Setup

library(readr)
library(ggplot2)

hr <- read_csv('https://raw.githubusercontent.com/aiplanethub/Datasets/refs/heads/master/HR_comma_sep.csv')
## Rows: 14999 Columns: 10
## ── Column specification ────────────────────────────────────────────────────────
## Delimiter: ","
## chr (2): Department, salary
## dbl (8): satisfaction_level, last_evaluation, number_project, average_montly...
## 
## ℹ Use `spec()` to retrieve the full column specification for this data.
## ℹ Specify the column types or set `show_col_types = FALSE` to quiet this message.

Correlation Test 1- Satisfaction Level/Average Monthly Hours

cor_result <- cor.test(hr$satisfaction_level, hr$average_montly_hours)
print(cor_result)
## 
##  Pearson's product-moment correlation
## 
## data:  hr$satisfaction_level and hr$average_montly_hours
## t = -2.4556, df = 14997, p-value = 0.01408
## alternative hypothesis: true correlation is not equal to 0
## 95 percent confidence interval:
##  -0.036040356 -0.004045605
## sample estimates:
##         cor 
## -0.02004811

interpret Results-

Average monthly hours/Satisfaction level- Correlation=-.02004811 indicates that there is a inverse relationship, where as monthly hours increases, the satisfaction level decreases The relationship is weak if not nonexistent as the magnitude of the correlation is .02 which is very close to zero

Results non-technical

There is no relationship between satisfaction level and average monthly hours

graph Satisfaction level/Average monthly hours

ggplot(hr, aes(x = average_montly_hours, y = satisfaction_level)) +
  geom_point(alpha = 0.4, color = "steelblue") +  # Semi-transparent points to handle overlap
  geom_smooth(method = "lm", color = "red", se = TRUE) +  # Add regression line with confidence interval
  labs(
    title = "There is basically no connection between how satisfied employees are\nand how many hours they work each month",
    x = "Average Monthly Hours",
    y = "Satisfaction Level"
  ) +
  theme_minimal() +
  theme(
    plot.title = element_text(hjust = 0.5, size = 12, face = "bold"),
    panel.grid.minor = element_blank()
  )
## `geom_smooth()` using formula = 'y ~ x'

Correlation Test 2-Last evaluation/Aerage Monthly Hours

cor_result_eval_hours <- cor.test(hr$last_evaluation, hr$average_montly_hours)
print(cor_result_eval_hours)
## 
##  Pearson's product-moment correlation
## 
## data:  hr$last_evaluation and hr$average_montly_hours
## t = 44.237, df = 14997, p-value < 2.2e-16
## alternative hypothesis: true correlation is not equal to 0
## 95 percent confidence interval:
##  0.3255078 0.3538218
## sample estimates:
##       cor 
## 0.3397418

Technical interpretation

Correlation coefficient=.34 is statistically signifigant and there is a low to positive relationship.

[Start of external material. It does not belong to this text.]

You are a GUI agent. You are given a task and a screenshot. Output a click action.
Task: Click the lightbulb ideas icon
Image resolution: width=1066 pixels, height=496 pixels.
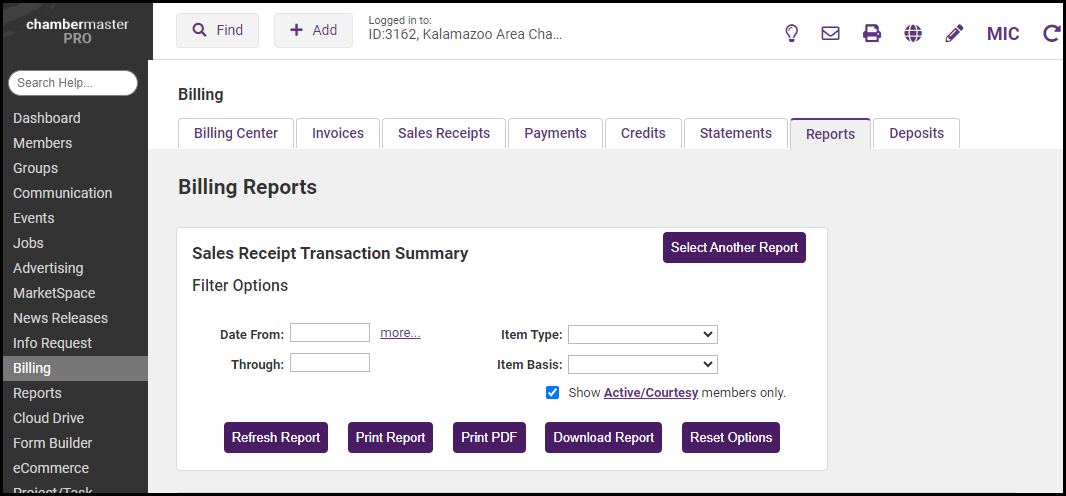pos(791,33)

P value< 2.2e-16 meaning we can reject the null hypothesis that there is no relationship

Non-Technical-

As the number of monthly hours increases, the evaluation score increases

Graphing results

ggplot(hr, aes(x = average_montly_hours, y = last_evaluation)) +
  geom_point(alpha = 0.3, color = "blue") +
  geom_smooth(method = "lm", color = "red", se = TRUE) +
  labs(
    title = "Relationship between employee evaluation scores and monthly hours worked",
    x = "Average Monthly Hours",
    y = "Last Evaluation Score"
  ) +
  theme_minimal()
## `geom_smooth()` using formula = 'y ~ x'

Correlation Test 3- Satisfaction level and Number Project

cor_result_projects <- cor.test(hr$satisfaction_level, hr$number_project)
print(cor_result_projects)
## 
##  Pearson's product-moment correlation
## 
## data:  hr$satisfaction_level and hr$number_project
## t = -17.69, df = 14997, p-value < 2.2e-16
## alternative hypothesis: true correlation is not equal to 0
## 95 percent confidence interval:
##  -0.1586105 -0.1272570
## sample estimates:
##        cor 
## -0.1429696

Technical interpretation-

The correlation value=-.1429696 which means it is statistically signifigant and has a weak negative relationship. The p-value < 2.2e-16 means that we reject the null hypothesis with extreme confidence

Non Technical-

As the number of projects increases the level of satisfaction decreases and we are confident it is a real pattern and not a coincidence

Graphing results

ggplot(hr, aes(x = number_project, y = satisfaction_level)) +
  geom_point(alpha = 0.3, color = "blue") +
  geom_smooth(method = "lm", color = "red") +
  labs(
    title = "The more projects employees have, the less satisfied they tend to be",
    x = "Number of Projects",
    y = "Satisfaction Level"
  )
## `geom_smooth()` using formula = 'y ~ x'

Correlation Test 4- Time Spend Company/ Number Project

cor_result_time_projects <- cor.test(hr$time_spend_company, hr$number_project)
print(cor_result_time_projects)
## 
##  Pearson's product-moment correlation
## 
## data:  hr$time_spend_company and hr$number_project
## t = 24.579, df = 14997, p-value < 2.2e-16
## alternative hypothesis: true correlation is not equal to 0
## 95 percent confidence interval:
##  0.1813532 0.2121217
## sample estimates:
##       cor 
## 0.1967859

Technical interpretation

R=.197 meaning a weak positive relationship is present

Non Technical-

Employees who have been at the company longer, tend to have slightly more projects but the relationship is weak

Graphing results

ggplot(hr, aes(x = time_spend_company, y = number_project)) +
  geom_jitter(alpha = 0.3, color = "blue", width = 0.1, height = 0.1) +
  geom_smooth(method = "lm", color = "red", se = TRUE) +
  scale_x_continuous(breaks = unique(hr$time_spend_company)) +
  scale_y_continuous(breaks = unique(hr$number_project)) +
  labs(
    title = "Employees who have been at the company longer 
    tend to have slightly more projects",
    x = "Years at Company",
    y = "Number of Projects"
  ) +
  theme_minimal() +
  theme(plot.title = element_text(hjust = 0.5, size = 11))
## `geom_smooth()` using formula = 'y ~ x'